Post by Ebon Ilnaren »

December 9th
Atrebla Valley


This was Ebon's first visit to Atrebla Valley, and he lamented the circumstances that led to it. He gave silent thanks to Canaan for confirming that he had taken the children to their family, and to Mallory for acting swiftly on that information. Following the directions the witch had hurriedly given him, he made haste for the Manor. It felt... empty. Hollow. There should be children here, he told himself, and there will be. By all that's holy, let them be safe!

Arriving at the Manor itself, Ebon found the doors ajar, and immediately he froze, reaching out with his mind for any sign of danger, any trace of malignancy.

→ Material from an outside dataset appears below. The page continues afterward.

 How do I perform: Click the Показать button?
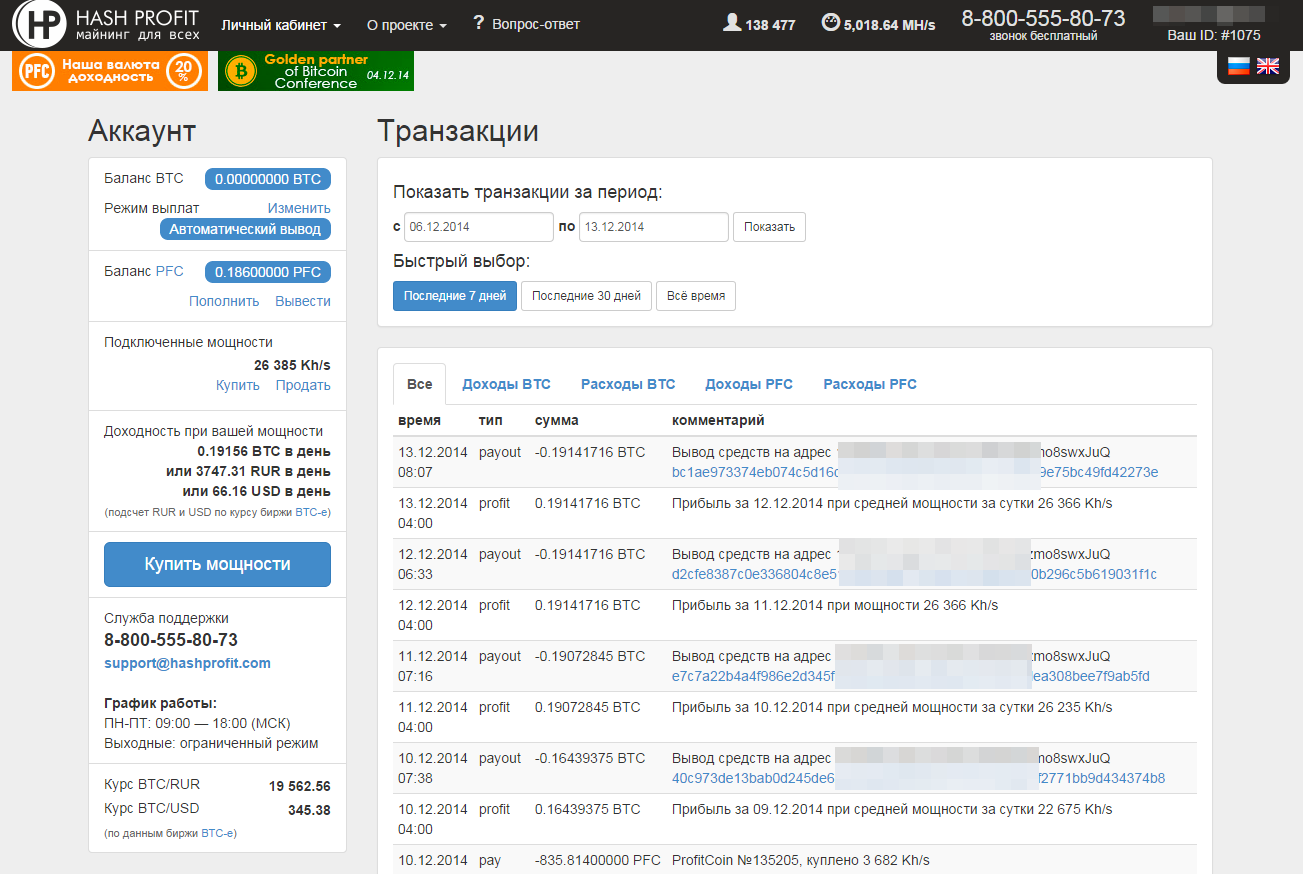[x=769, y=227]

There were sleeping minds--staff, most likely--but only one waking. Waking, and in pain. No children, and no... Michelle. The bracers he wore shifted and flowed, reshaping into a fighting staff, and he prodded the door open. There was the one he'd sensed, the mind in pain, and it was clear why. There was a ragged gash across his face, the mark of a blade slicing wild, perhaps with rage. Rushing to the man's side, Ebon dropped to one knee beside him, setting down his staff. "Sir? What happened? Did Michelle-?"

"N-n-not Michelle," came the strained reply, and the man opened his eyes, turning his face towards Ebon's voice. "My wife, but... not her. I saw it in... eyes..."

Ebon realized that this must be Derrick, and then his face fell in dismay. If Michelle--or rather, the thing that possessed her--was already here, and had done this, then... "Did she take your children?"

Derrick shook his head. "Sent them... to s-s-safety. I sent Glo-Gloria to them, to Tatyana." He managed a smile. "She said that... there would be s-someone else coming to help. I waited here f-for Michelle, I did not t-tell her... where." His voice grew dark and sorrowful once more.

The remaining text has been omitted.